Bug 61097

Summary: Implement HTML5 location resolveURL
Product: WebKit Reporter: Erik Arvidsson <arv>
Component: DOMAssignee: Erik Arvidsson <arv>
Status: RESOLVED WONTFIX    
Severity: Normal CC: abarth, andreip, annevk, ap, darin, dglazkov, dominicc, eae, ian, ojan, webkit.review.bot
Priority: P2    
Version: 528+ (Nightly build)   
Hardware: Unspecified   
OS: Unspecified   
URL: http://dev.w3.org/html5/spec/Overview.html#dom-location-resolveurl
Attachments:
Description Flags
Patch
none
Patch: expanded the tests
none
Archive of layout-test-results from ec2-cr-linux-01
none
Patch
none
Patch: Use KURL::string so that the return URL is not decoded ap: review-

Description Erik Arvidsson 2011-05-18 16:34:54 PDT
Implement the resolveURL method on the Location interface
Comment 1 Erik Arvidsson 2011-05-19 13:40:22 PDT
Created attachment 94108 [details]
Patch
Comment 2 Alexey Proskuryakov 2011-05-19 14:13:30 PDT
Comment on attachment 94108 [details]
Patch

I'm wondering why prettyURL is used.

Could you please add some tests with percent escaped URLs (both base and relative part), as well as with non-ASCII ones?

Does any other browser implement this, so that we could compare the behavior in edge cases?
Comment 3 Erik Arvidsson 2011-05-19 14:15:20 PDT
No other browser implements this yet.

I'll add some more tests.

Thanks for looking at the patch.
Comment 4 Erik Arvidsson 2011-05-19 15:41:16 PDT
It is unclear to me what we want here. location.href uses prettyURL which does the following

/a/%2F/b   =>  /a//b

Do we want to do the same thing here or would it be better to use string() which would not decode the percent encoded parts?
Comment 5 Erik Arvidsson 2011-05-19 16:16:51 PDT
Created attachment 94139 [details]
Patch: expanded the tests
Comment 6 Alexey Proskuryakov 2011-05-19 16:44:18 PDT
I don't know how to answer these questions.
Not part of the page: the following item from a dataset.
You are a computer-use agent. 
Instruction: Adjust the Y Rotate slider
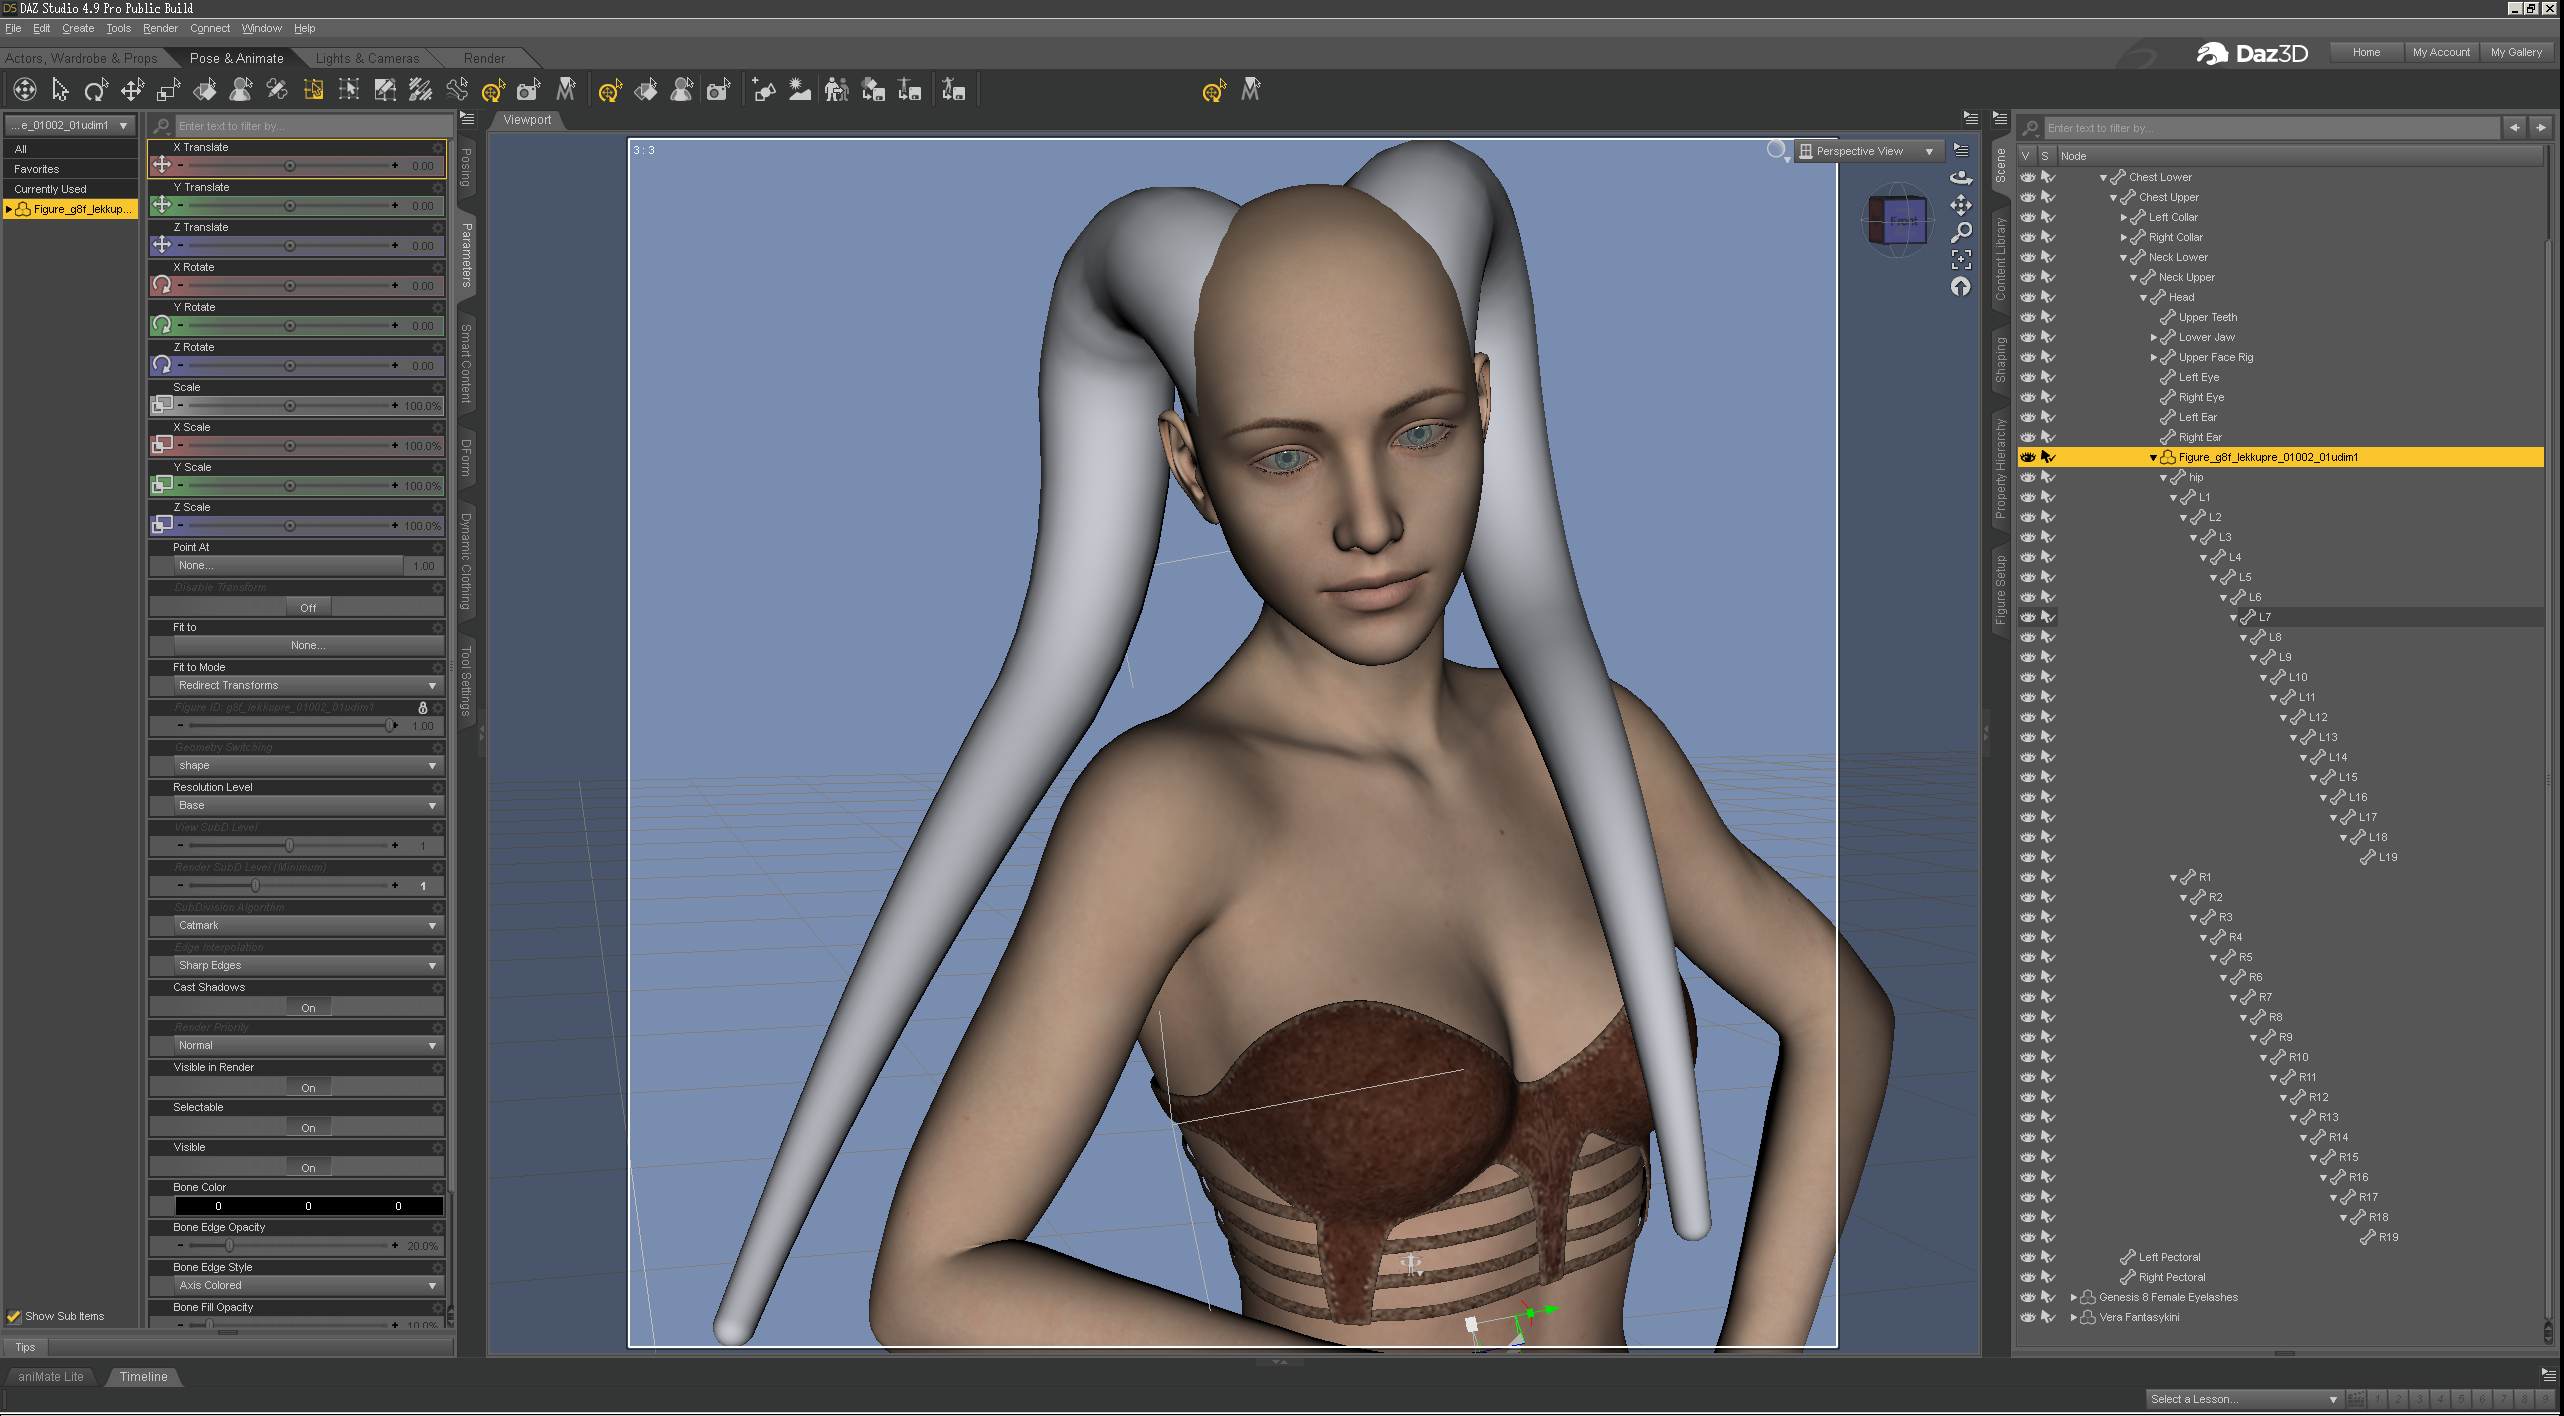[289, 325]
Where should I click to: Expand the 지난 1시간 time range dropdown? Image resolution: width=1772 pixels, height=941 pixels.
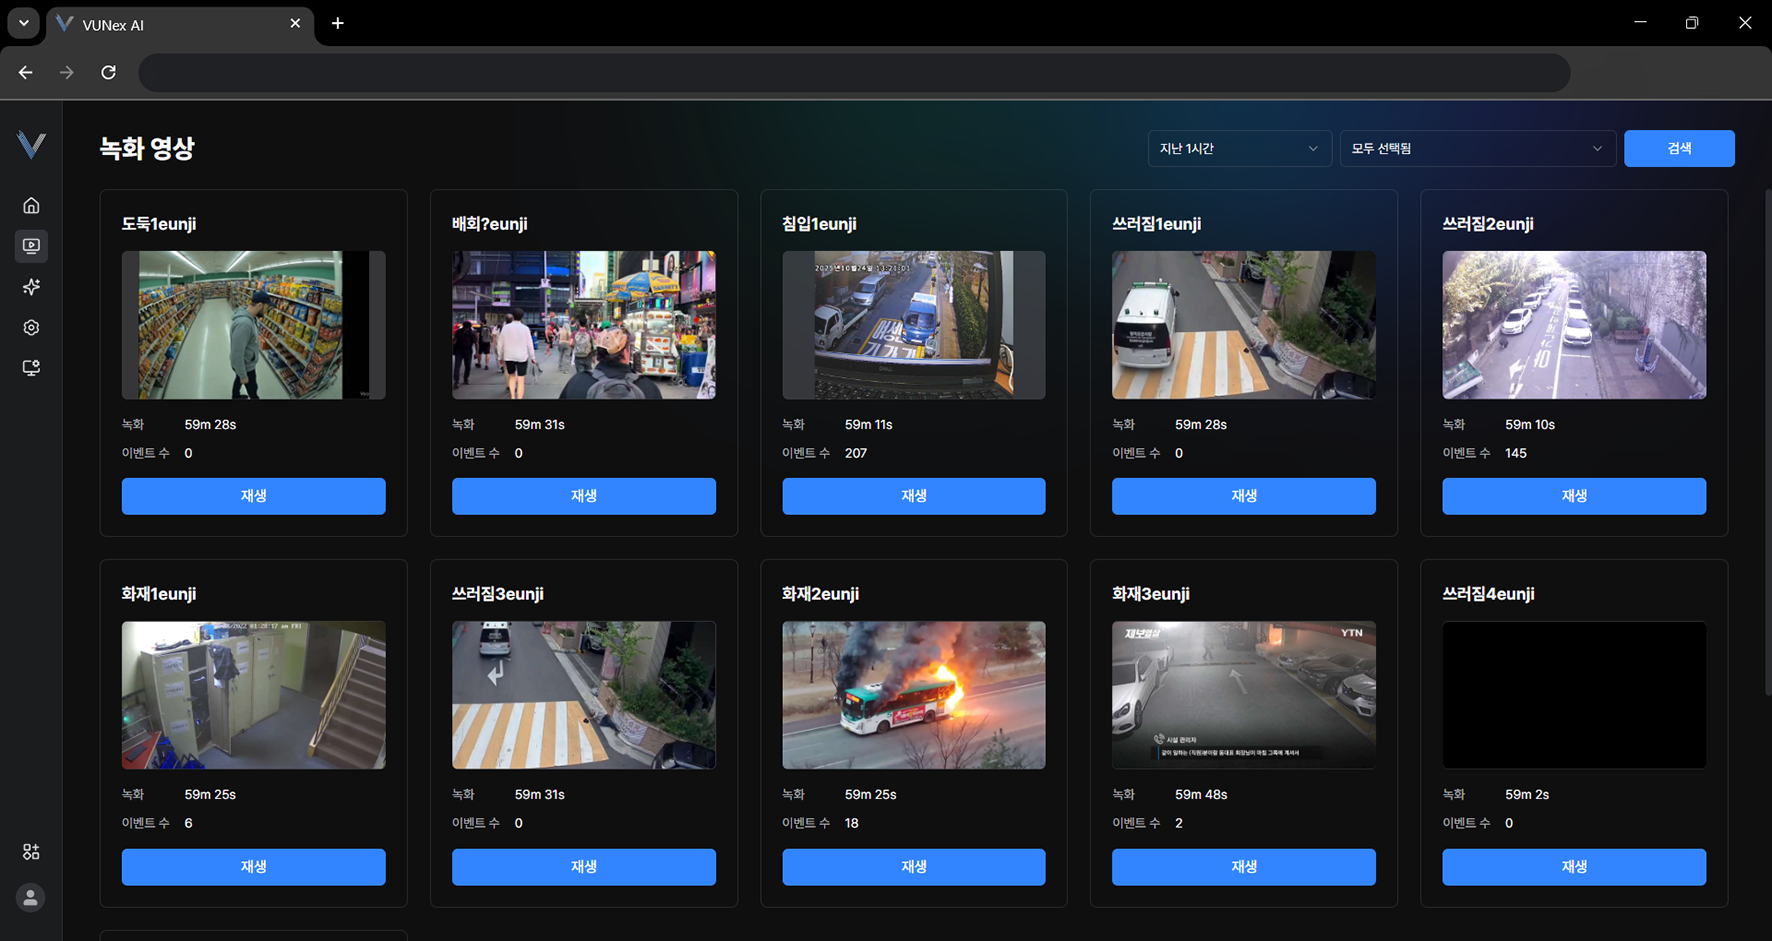[1238, 148]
But I think that they need to be answered before adding this new feature. ResoleURL is mostly useful because of its promise to do "the right thing" - and if we are going to change behavior later, it can be a problem for developers using it.
Comment 7 Erik Arvidsson 2011-05-19 16:59:41 PDT
(In reply to comment #6)
> I don't know how to answer these questions. But I think that they need to be answered before adding this new feature. ResoleURL is mostly useful because of its promise to do "the right thing" - and if we are going to change behavior later, it can be a problem for developers using it.

I'm just following the current behavior of location.href in this patch. We already have open bugs that Safari does not follow any of the other browsers and as far as I know Adam already spent a lot of effort trying to resolve this. See  https://bugs.webkit.org/show_bug.cgi?id=30225 for more details.
Comment 8 WebKit Review Bot 2011-05-19 17:13:07 PDT
Comment on attachment 94139 [details]
Patch: expanded the tests

Attachment 94139 [details] did not pass chromium-ews (chromium-xvfb):
Output: http://queues.webkit.org/results/8719220

New failing tests:
fast/dom/location-resolve-url.html
Comment 9 WebKit Review Bot 2011-05-19 17:13:12 PDT
Created attachment 94149 [details]
Archive of layout-test-results from ec2-cr-linux-01

The attached test failures were seen while running run-webkit-tests on the chromium-ews.
Bot: ec2-cr-linux-01  Port: Chromium  Platform: Linux-2.6.35-28-virtual-x86_64-with-Ubuntu-10.10-maverick
Comment 10 Erik Arvidsson 2011-05-19 17:33:55 PDT
Comment on attachment 94139 [details]
Patch: expanded the tests

I need to update the tests to support both percent encoded and non encoded
Comment 11 Adam Barth 2011-05-19 17:34:19 PDT
Comment on attachment 94139 [details]
Patch: expanded the tests

View in context: https://bugs.webkit.org/attachment.cgi?id=94139&action=review

> Source/WebCore/page/Location.cpp:289
> +    return resolvedURL.hasPath() ? resolvedURL.prettyURL() : resolvedURL.prettyURL() + "/";

This looks great, but can you make a static helper function to share this code with Location::href?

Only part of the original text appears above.